Change every "Identify" to "Locate" in the items from the start of the recorded data through the line with "(112, 394).", and write out those lines again with nothing else altered.

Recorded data
══════════

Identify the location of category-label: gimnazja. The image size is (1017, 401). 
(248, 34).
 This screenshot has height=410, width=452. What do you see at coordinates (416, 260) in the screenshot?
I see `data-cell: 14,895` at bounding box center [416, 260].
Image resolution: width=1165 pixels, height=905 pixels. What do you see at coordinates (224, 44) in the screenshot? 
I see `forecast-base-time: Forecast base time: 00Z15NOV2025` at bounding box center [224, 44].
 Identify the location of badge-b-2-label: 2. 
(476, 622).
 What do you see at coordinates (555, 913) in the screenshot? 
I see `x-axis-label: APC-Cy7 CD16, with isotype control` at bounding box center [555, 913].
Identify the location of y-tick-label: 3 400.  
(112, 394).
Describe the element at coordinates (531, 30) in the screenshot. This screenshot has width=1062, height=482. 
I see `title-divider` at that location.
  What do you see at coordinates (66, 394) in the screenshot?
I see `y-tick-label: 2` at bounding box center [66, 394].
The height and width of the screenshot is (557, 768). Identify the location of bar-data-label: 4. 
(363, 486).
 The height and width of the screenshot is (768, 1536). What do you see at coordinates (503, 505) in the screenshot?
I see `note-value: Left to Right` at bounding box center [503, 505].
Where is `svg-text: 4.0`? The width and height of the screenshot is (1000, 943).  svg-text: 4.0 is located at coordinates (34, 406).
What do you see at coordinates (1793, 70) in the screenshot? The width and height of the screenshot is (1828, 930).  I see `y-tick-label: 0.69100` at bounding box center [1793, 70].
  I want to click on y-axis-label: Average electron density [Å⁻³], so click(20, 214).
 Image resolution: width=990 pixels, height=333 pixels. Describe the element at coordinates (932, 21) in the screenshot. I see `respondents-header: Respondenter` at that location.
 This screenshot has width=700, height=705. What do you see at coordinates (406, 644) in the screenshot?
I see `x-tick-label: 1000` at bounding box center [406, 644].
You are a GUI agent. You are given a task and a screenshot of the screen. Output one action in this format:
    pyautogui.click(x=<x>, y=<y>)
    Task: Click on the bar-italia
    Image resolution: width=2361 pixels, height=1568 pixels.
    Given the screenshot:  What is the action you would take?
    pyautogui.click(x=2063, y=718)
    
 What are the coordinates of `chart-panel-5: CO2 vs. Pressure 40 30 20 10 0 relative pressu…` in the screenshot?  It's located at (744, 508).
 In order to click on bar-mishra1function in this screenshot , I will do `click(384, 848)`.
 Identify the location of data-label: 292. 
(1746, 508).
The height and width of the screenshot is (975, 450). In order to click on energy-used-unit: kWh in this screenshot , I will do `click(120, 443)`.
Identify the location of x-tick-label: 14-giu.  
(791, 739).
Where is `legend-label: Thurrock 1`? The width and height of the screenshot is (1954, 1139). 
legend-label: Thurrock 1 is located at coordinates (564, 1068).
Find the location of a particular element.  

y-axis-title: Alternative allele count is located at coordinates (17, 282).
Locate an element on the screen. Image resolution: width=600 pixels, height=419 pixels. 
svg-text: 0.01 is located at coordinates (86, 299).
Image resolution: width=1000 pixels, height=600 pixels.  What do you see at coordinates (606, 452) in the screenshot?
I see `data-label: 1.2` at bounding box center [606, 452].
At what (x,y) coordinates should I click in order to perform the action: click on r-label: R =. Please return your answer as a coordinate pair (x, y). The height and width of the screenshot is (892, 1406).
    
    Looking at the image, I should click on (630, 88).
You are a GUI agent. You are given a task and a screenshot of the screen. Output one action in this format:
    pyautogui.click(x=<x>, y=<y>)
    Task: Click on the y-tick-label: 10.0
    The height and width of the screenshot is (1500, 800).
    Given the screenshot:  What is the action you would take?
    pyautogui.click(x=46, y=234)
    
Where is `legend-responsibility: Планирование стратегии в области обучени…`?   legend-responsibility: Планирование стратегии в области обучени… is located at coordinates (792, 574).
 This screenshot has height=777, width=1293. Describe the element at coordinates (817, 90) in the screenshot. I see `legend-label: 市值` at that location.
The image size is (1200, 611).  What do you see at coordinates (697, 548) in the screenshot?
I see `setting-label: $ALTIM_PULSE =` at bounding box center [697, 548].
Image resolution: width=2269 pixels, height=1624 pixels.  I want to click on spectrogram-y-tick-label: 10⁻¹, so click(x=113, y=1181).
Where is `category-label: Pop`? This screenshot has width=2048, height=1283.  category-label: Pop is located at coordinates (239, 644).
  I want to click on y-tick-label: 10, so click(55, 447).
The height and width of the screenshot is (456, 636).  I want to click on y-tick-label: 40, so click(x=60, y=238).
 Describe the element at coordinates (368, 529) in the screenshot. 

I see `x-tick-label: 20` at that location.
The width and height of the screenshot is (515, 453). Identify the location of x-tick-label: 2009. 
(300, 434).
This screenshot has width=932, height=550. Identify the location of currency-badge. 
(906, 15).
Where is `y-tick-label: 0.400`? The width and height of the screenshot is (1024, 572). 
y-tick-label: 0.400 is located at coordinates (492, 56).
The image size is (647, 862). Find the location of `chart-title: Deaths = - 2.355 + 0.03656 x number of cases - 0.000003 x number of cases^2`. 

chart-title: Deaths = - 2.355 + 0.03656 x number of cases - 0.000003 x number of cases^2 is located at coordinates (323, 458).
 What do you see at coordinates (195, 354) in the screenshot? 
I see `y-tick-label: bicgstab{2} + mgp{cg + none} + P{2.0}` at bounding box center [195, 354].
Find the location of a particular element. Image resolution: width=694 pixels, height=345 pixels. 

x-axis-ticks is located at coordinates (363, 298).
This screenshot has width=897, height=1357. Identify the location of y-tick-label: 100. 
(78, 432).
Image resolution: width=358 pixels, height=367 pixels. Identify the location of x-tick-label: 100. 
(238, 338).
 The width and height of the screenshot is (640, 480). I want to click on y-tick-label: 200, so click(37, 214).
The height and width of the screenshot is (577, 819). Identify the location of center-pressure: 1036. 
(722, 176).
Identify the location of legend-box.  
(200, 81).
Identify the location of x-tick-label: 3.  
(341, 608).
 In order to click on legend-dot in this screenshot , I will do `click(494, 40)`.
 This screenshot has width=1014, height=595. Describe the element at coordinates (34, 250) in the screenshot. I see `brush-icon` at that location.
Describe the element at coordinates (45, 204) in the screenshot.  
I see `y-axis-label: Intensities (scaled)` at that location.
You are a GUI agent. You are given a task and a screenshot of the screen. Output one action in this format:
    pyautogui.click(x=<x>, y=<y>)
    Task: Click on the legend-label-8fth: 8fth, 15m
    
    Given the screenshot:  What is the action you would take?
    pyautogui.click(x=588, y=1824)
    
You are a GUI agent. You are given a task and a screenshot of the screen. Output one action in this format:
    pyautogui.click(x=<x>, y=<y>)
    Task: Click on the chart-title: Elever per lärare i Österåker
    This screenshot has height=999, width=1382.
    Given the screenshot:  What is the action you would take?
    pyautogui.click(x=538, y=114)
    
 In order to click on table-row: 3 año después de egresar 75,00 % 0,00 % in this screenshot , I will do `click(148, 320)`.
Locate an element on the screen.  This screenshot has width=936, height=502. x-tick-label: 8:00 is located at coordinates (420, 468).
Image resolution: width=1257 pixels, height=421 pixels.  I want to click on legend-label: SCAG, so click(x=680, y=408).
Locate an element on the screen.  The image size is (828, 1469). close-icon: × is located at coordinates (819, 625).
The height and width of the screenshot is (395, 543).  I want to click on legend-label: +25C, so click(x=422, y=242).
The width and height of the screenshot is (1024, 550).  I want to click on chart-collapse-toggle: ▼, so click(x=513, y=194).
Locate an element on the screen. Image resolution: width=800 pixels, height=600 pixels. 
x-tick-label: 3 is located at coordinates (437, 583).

══════════

### Response
Locate the location of category-label: gimnazja. The image size is (1017, 401). 
(248, 34).
 This screenshot has height=410, width=452. What do you see at coordinates (416, 260) in the screenshot?
I see `data-cell: 14,895` at bounding box center [416, 260].
Image resolution: width=1165 pixels, height=905 pixels. What do you see at coordinates (224, 44) in the screenshot? 
I see `forecast-base-time: Forecast base time: 00Z15NOV2025` at bounding box center [224, 44].
 Locate the location of badge-b-2-label: 2. 
(476, 622).
 What do you see at coordinates (555, 913) in the screenshot? 
I see `x-axis-label: APC-Cy7 CD16, with isotype control` at bounding box center [555, 913].
Locate the location of y-tick-label: 3 400.  
(112, 394).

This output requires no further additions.